**WORK REQUIRED**
The stretch wanted below opens at the line containing "228x128 pixels. Task: Open" and closes at the line containing "The image size is (840, 504).". Please return it exactly, with no other lines.

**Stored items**
--- START ---
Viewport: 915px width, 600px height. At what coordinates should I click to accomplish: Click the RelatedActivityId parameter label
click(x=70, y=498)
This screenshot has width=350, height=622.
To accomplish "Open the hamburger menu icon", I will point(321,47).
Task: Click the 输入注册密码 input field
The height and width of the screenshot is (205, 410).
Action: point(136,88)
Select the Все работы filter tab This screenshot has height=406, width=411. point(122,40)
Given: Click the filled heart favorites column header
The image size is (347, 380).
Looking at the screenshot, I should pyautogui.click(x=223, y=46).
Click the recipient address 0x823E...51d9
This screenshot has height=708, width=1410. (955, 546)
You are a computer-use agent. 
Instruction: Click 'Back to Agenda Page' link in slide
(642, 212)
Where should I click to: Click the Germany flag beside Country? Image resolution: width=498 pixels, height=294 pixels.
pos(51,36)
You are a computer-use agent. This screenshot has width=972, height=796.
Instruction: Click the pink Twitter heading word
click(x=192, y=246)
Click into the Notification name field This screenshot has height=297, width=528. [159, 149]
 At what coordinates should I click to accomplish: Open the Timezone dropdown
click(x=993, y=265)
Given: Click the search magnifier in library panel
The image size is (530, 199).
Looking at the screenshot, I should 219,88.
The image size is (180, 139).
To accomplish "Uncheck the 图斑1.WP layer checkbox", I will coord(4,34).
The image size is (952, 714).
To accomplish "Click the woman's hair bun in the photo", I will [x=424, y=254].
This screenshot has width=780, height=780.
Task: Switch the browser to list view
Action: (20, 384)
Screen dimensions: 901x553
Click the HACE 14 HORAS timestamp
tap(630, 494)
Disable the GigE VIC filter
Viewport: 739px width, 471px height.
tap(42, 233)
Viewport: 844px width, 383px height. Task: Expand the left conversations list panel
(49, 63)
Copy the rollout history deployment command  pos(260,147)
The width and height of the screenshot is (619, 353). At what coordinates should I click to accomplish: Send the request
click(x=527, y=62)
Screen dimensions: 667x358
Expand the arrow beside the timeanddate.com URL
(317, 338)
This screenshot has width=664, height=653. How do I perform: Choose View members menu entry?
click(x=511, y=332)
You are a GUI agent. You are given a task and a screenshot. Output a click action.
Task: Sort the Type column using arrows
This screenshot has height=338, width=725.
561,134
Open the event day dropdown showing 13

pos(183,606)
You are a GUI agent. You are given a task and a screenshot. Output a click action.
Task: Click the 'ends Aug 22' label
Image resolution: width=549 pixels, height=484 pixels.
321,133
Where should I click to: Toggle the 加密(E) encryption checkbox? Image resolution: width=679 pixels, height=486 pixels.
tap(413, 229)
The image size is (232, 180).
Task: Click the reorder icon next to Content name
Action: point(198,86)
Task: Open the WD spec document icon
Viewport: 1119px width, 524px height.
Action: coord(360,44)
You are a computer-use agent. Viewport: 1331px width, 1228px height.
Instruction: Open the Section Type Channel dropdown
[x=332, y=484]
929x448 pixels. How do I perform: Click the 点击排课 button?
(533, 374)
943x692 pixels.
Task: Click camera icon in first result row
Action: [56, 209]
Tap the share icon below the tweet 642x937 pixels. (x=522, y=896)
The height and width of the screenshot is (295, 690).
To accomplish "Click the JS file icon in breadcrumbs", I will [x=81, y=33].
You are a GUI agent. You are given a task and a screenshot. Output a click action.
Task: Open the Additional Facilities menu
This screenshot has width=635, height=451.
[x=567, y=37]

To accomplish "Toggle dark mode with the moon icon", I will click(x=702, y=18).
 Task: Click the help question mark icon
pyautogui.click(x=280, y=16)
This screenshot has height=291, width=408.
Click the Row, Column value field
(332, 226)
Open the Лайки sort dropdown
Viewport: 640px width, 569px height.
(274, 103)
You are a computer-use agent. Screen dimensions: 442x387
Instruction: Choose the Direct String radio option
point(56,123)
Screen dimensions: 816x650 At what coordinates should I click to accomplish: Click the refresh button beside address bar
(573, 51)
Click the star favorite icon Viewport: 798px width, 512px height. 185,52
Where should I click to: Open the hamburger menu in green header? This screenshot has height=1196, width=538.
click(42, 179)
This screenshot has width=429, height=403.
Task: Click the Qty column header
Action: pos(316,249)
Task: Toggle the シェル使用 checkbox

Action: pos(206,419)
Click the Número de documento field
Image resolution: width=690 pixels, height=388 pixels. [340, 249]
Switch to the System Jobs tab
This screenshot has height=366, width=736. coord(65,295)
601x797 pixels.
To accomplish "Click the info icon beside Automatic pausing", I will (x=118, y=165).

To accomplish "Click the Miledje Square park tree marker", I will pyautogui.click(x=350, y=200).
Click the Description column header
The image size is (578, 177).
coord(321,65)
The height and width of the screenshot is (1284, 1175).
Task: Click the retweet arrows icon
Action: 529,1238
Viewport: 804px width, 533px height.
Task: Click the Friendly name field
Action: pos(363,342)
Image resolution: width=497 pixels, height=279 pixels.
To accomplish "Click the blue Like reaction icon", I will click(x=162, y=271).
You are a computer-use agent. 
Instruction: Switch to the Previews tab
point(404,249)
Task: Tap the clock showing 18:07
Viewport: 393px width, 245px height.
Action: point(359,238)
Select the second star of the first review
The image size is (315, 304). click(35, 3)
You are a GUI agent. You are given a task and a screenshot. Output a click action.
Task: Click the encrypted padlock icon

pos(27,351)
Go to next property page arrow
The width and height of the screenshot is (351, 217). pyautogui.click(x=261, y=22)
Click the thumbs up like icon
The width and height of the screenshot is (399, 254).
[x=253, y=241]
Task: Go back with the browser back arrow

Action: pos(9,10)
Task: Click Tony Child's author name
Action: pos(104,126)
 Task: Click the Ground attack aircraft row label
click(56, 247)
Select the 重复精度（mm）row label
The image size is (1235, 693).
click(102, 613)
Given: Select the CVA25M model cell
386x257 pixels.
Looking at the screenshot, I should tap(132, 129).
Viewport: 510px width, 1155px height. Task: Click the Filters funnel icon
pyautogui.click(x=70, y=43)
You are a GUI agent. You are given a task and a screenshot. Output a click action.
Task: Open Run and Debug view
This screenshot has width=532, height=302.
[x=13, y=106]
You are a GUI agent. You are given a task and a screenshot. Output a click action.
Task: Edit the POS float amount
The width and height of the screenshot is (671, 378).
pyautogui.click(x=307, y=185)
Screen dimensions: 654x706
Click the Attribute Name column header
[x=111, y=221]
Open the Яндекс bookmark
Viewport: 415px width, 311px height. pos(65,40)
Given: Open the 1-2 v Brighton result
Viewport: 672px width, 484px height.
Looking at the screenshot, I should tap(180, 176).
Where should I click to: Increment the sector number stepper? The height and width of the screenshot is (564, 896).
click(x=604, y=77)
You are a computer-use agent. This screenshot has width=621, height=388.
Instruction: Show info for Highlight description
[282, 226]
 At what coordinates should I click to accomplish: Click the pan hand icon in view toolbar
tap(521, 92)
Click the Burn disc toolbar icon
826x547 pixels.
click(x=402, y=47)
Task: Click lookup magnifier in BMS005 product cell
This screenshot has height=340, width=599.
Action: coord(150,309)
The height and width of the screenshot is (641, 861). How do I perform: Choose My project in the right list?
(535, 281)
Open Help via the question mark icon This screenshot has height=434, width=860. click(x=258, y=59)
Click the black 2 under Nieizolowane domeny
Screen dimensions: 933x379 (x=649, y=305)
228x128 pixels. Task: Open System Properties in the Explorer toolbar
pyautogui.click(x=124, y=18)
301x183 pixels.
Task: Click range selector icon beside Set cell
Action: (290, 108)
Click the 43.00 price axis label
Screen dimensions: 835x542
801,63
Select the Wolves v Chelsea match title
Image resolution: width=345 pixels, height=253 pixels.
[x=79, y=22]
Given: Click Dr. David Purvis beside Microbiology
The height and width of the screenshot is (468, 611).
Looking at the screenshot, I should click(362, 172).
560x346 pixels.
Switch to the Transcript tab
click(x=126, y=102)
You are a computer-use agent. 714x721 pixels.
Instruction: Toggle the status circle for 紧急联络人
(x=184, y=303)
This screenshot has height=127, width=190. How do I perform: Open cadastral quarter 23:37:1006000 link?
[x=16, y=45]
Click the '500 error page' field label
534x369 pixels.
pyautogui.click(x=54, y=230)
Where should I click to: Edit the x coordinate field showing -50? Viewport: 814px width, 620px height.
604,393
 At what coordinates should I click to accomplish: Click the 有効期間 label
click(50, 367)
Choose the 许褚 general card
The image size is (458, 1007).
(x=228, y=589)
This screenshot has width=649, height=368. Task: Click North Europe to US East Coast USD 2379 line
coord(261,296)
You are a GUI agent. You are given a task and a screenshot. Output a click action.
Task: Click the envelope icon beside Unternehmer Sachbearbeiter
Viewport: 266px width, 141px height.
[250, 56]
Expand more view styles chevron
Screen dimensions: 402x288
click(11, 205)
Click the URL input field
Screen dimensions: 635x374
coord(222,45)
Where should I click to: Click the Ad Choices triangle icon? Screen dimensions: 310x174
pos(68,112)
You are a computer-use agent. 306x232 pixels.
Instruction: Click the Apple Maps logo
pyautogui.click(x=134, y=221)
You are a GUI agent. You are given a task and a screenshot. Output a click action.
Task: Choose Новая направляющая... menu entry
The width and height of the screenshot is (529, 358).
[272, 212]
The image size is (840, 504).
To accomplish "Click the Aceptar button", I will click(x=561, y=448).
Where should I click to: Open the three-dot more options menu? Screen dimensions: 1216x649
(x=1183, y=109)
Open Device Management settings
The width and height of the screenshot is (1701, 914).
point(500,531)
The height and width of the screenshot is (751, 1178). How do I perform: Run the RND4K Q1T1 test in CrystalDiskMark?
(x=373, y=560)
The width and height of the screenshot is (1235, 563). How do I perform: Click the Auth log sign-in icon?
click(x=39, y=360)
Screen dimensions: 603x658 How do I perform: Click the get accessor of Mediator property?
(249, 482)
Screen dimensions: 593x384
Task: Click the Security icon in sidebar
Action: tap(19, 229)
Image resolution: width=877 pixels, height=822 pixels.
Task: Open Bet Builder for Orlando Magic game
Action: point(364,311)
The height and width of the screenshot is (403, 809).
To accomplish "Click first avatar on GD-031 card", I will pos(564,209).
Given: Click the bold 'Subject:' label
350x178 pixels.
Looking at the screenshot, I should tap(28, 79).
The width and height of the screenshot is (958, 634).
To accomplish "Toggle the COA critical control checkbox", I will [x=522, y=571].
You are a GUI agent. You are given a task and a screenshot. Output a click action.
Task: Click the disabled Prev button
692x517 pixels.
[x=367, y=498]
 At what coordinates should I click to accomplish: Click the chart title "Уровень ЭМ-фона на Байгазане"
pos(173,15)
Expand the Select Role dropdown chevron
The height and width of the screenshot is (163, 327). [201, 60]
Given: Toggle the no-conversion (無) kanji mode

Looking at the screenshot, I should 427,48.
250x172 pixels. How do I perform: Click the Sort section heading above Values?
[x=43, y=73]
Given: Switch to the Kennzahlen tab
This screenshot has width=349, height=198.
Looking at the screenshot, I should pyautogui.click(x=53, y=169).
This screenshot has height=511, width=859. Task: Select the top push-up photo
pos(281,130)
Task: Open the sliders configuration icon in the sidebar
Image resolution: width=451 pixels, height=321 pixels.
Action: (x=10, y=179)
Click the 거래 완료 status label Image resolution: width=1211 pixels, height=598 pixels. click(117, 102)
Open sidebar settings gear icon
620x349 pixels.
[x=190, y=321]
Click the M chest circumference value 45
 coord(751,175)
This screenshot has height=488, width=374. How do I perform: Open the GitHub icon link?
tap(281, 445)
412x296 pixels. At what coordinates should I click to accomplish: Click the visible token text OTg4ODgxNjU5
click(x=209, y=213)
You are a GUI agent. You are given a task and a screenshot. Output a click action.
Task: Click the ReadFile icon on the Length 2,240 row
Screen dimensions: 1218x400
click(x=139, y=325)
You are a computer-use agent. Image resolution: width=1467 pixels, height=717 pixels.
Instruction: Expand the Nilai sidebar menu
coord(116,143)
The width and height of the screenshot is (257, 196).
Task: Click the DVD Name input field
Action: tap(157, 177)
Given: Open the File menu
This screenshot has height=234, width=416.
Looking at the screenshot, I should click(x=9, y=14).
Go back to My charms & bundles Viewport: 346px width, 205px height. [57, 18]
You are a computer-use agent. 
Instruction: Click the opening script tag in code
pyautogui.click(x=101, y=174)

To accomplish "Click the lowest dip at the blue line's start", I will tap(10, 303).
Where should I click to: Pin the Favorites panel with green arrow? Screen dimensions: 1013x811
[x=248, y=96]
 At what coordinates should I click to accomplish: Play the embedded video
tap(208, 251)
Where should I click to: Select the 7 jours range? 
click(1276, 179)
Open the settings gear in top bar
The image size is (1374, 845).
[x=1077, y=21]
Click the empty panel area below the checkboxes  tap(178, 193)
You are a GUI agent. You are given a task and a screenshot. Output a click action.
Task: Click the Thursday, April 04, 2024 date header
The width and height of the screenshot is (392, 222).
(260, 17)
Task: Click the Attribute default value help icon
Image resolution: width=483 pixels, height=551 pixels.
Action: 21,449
--- END ---
**SOLVED PROBLEM**
228x128 pixels. Task: Open System Properties in the Explorer toolbar
pyautogui.click(x=124, y=18)
301x183 pixels.
Task: Click range selector icon beside Set cell
Action: (290, 108)
Click the 43.00 price axis label
Screen dimensions: 835x542
801,63
Select the Wolves v Chelsea match title
Image resolution: width=345 pixels, height=253 pixels.
[x=79, y=22]
Given: Click Dr. David Purvis beside Microbiology
The height and width of the screenshot is (468, 611).
Looking at the screenshot, I should click(362, 172).
560x346 pixels.
Switch to the Transcript tab
click(x=126, y=102)
You are a computer-use agent. 714x721 pixels.
Instruction: Toggle the status circle for 紧急联络人
(x=184, y=303)
This screenshot has height=127, width=190. How do I perform: Open cadastral quarter 23:37:1006000 link?
[x=16, y=45]
Click the '500 error page' field label
534x369 pixels.
pyautogui.click(x=54, y=230)
Where should I click to: Edit the x coordinate field showing -50? Viewport: 814px width, 620px height.
604,393
 At what coordinates should I click to accomplish: Click the 有効期間 label
click(50, 367)
Choose the 许褚 general card
The image size is (458, 1007).
(x=228, y=589)
This screenshot has width=649, height=368. Task: Click North Europe to US East Coast USD 2379 line
coord(261,296)
You are a GUI agent. You are given a task and a screenshot. Output a click action.
Task: Click the envelope icon beside Unternehmer Sachbearbeiter
Viewport: 266px width, 141px height.
[250, 56]
Expand more view styles chevron
Screen dimensions: 402x288
click(11, 205)
Click the URL input field
Screen dimensions: 635x374
coord(222,45)
Where should I click to: Click the Ad Choices triangle icon? Screen dimensions: 310x174
pos(68,112)
You are a computer-use agent. 306x232 pixels.
Instruction: Click the Apple Maps logo
pyautogui.click(x=134, y=221)
You are a GUI agent. You are given a task and a screenshot. Output a click action.
Task: Choose Новая направляющая... menu entry
The width and height of the screenshot is (529, 358).
[272, 212]
The image size is (840, 504).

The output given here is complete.